Fitting a distribution to microbial counts: making sense of zeroes.

The accurate estimation of true prevalence and concentration of microorganisms in foods is an important element of quantitative microbiological risk assessment (QMRA). This estimation is often based on microbial detection and enumeration data. Among such data are artificial zero counts, that originated by chance from contaminated food products. When these products are not differentiated from uncontaminated products that originate true zero counts, the estimates of true prevalence and concentration may be inaccurate. This inaccuracy is especially relevant in situations where highly pathogenic bacteria are involved and where growth can occur along the food pathway. Our aim was to develop a method that provides accurate estimates of concentration parameters and differentiates between artificial and true zeroes, thus also accurately estimating true prevalence. We first show the disadvantages of using a limit of quantification (LOQ) threshold for the analysis of microbial enumeration data. We show that, depending on the original distribution of concentrations and the LOQ value, it may be incorrect to treat artificial zeroes as censored below a quantification threshold.
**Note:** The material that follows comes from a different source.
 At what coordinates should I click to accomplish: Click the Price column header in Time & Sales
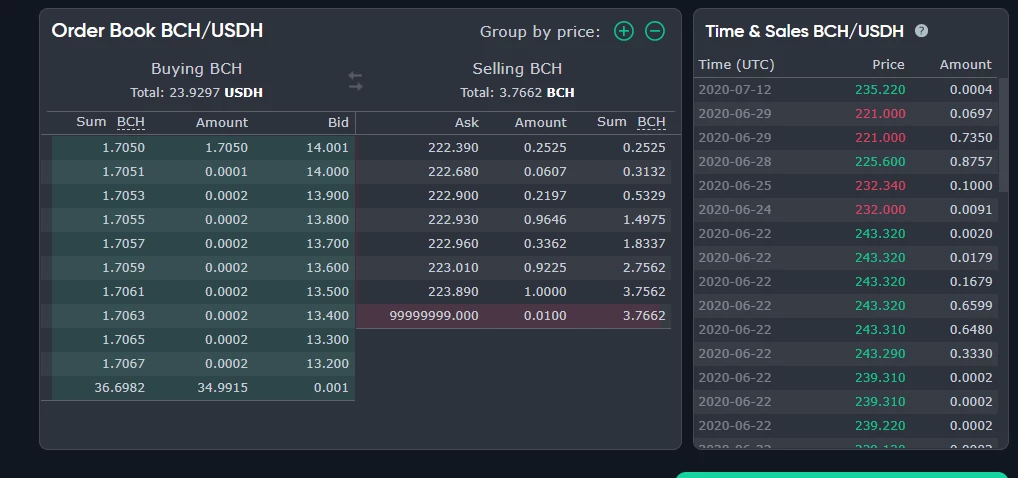tap(888, 64)
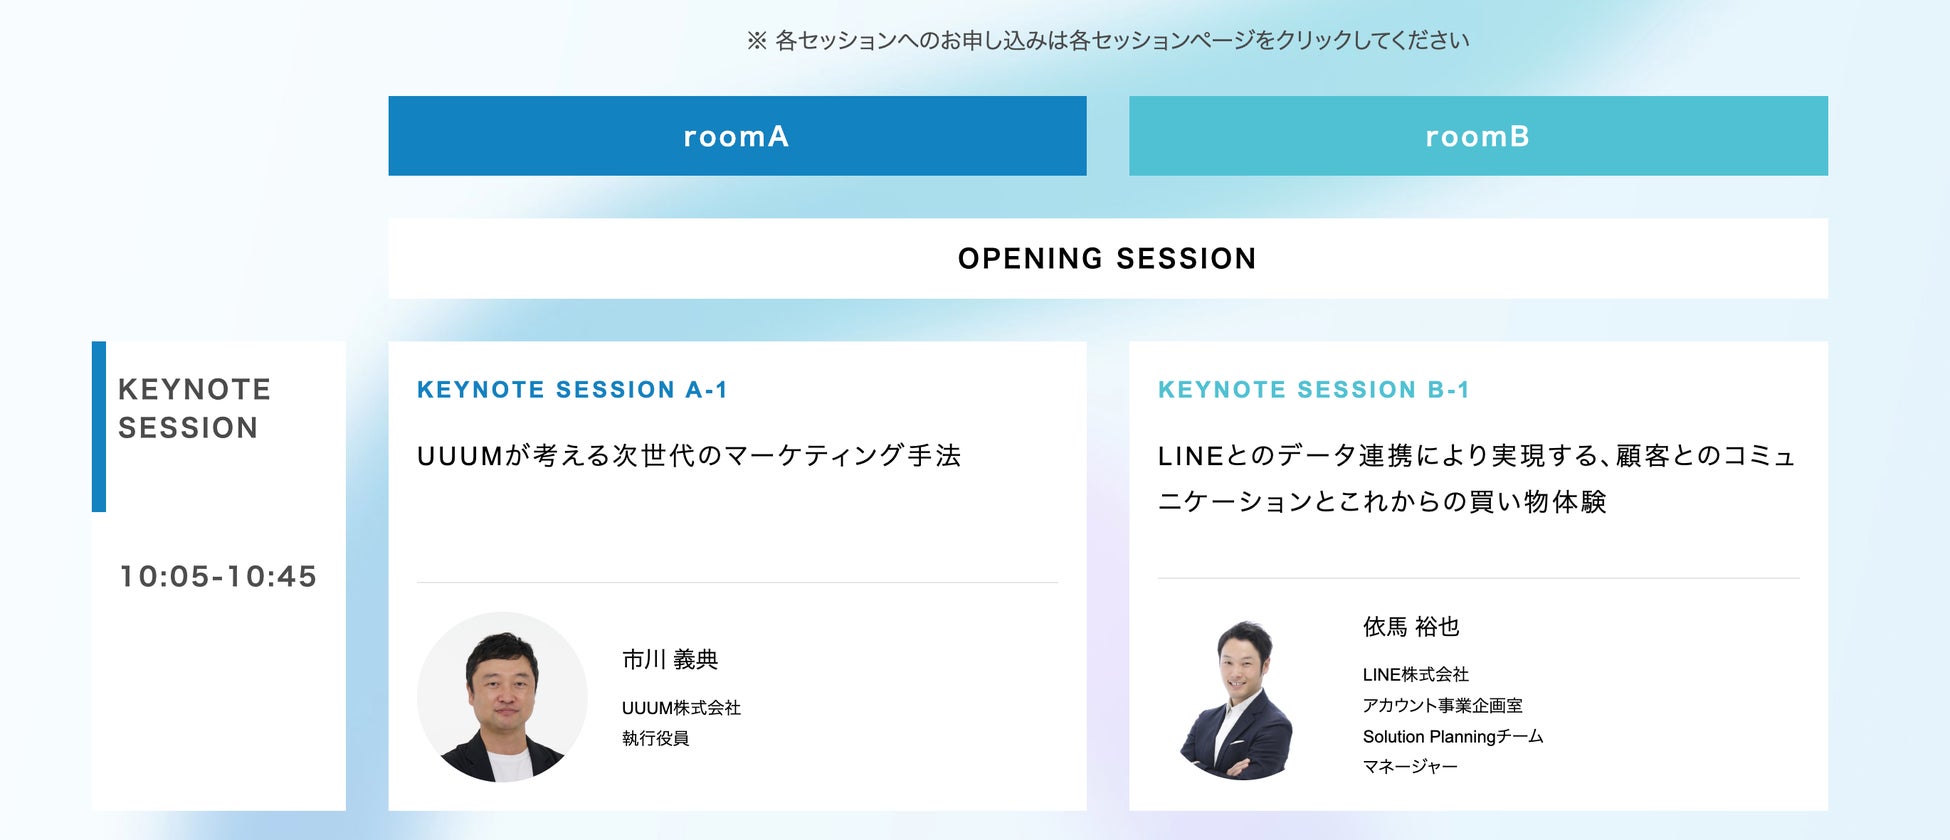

Next, a method is developed that estimates the true prevalence of contamination within a food lot and the parameters characterizing the within-lot distribution of concentrations, without assuming a LOQ, and using raw plate count data as an input. Counts resulting both from contaminated and uncontaminated sample units are analysed together. This procedure allows the estimation of the proportion of artificial zeroes among the total of zero counts, and therefore the estimation of true prevalence from enumeration results. We observe that this method yields best estimates of mean, standard deviation and prevalence at low true prevalence levels and low expected standard deviation. Furthermore, we conclude that the estimation of prevalence and the estimation of the distribution of concentrations are interrelated and therefore should be estimated simultaneously. We also conclude that one of the keys to an accurate characterization of the overall microbial contamination is the correct identification and separation of true and artificial zeroes. Our method for the analysis of quantitative microbial data shows a good performance in the estimation of true prevalence and the parameters of the distribution of concentrations, which indicates that it is a useful data analysis tool in the field of QMRA.